## TASK PROMPT
Show every line below that contains the string "arrow", copying each one in full. Letter case counts when matching.

□ □ □ □ □ □ □

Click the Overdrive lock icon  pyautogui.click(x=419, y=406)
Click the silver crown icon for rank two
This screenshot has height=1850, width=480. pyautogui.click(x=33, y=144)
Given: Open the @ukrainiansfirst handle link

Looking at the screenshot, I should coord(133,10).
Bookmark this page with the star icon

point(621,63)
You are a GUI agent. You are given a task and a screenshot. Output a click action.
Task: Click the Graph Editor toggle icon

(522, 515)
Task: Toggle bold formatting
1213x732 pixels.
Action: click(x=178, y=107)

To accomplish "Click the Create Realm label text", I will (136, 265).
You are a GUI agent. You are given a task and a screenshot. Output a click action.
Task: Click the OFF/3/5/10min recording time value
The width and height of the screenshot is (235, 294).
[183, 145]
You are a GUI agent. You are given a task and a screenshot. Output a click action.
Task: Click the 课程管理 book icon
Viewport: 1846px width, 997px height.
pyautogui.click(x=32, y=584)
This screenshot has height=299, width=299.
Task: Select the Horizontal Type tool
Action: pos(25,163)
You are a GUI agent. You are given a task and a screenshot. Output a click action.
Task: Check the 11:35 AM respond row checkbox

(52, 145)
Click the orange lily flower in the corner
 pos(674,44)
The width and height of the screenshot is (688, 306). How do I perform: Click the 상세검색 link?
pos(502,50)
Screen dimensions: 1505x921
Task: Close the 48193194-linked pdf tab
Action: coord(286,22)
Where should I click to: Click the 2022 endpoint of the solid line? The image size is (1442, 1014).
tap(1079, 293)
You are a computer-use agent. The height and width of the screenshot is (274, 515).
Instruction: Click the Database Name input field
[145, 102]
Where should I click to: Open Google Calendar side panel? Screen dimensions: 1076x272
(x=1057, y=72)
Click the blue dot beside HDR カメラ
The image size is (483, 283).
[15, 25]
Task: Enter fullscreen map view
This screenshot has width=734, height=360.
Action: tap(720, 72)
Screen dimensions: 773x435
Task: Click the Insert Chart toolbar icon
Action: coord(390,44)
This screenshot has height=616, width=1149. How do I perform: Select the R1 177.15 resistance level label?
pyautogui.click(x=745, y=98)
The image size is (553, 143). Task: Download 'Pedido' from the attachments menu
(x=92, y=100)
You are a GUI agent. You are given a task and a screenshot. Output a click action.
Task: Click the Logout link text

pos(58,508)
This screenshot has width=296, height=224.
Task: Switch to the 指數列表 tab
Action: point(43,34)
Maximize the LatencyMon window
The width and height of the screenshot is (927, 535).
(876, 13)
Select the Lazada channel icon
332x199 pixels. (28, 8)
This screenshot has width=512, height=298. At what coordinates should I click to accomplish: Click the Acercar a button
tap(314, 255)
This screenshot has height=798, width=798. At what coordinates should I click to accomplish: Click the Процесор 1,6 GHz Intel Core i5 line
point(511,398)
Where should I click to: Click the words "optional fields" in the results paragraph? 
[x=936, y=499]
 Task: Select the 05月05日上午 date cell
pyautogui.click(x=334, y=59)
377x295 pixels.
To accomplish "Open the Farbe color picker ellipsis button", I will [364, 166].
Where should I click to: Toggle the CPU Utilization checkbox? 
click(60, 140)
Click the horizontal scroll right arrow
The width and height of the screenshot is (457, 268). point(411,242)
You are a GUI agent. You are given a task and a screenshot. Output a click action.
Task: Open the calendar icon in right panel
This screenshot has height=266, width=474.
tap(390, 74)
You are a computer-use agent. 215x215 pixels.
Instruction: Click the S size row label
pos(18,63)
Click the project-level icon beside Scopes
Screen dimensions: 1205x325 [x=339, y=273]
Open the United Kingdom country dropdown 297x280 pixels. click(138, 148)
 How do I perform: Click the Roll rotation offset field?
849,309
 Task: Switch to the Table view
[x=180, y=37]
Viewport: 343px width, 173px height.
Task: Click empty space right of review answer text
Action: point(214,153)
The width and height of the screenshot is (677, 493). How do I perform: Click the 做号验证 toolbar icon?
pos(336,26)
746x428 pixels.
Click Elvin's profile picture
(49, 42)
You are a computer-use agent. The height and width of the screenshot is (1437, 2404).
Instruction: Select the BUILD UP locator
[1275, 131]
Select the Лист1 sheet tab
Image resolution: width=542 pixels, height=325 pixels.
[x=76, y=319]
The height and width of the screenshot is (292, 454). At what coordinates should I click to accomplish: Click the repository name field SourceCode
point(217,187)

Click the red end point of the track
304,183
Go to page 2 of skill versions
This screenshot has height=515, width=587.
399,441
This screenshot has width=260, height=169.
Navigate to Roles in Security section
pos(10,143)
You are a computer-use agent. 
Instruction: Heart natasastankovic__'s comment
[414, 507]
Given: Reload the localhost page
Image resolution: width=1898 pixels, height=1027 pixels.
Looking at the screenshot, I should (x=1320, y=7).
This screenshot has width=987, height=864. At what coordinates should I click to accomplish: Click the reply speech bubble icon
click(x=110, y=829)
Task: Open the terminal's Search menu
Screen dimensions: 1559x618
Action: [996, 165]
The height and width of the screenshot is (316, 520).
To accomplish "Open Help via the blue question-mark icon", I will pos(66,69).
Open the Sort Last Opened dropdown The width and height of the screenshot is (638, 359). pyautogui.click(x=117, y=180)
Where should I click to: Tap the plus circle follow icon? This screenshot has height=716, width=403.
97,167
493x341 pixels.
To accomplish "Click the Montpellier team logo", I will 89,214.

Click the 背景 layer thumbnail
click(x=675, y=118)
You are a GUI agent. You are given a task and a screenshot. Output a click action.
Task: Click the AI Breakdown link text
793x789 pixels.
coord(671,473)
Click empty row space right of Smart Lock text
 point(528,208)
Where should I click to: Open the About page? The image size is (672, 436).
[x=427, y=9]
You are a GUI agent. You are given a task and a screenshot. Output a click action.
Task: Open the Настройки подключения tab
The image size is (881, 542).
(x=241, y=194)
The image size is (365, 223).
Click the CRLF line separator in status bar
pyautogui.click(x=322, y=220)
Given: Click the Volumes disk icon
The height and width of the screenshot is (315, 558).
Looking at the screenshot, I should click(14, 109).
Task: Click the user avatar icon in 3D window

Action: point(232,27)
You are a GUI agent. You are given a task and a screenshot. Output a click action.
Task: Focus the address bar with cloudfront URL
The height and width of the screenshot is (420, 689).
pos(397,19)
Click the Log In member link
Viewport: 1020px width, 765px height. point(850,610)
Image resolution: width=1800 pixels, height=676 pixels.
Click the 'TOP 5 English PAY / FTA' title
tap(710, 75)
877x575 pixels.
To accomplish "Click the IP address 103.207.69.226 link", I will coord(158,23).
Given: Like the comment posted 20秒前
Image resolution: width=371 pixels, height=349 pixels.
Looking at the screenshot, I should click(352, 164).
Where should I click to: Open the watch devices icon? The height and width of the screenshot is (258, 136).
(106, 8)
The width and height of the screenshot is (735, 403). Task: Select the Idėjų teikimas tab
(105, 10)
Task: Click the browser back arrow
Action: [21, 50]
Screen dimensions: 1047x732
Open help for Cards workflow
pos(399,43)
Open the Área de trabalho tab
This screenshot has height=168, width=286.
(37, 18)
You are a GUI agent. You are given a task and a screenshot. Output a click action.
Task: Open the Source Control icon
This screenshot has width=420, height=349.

□ □ □ □ □ □ □

## ANSWER TO THIS TASK
Click the horizontal scroll right arrow
Task: Click the browser back arrow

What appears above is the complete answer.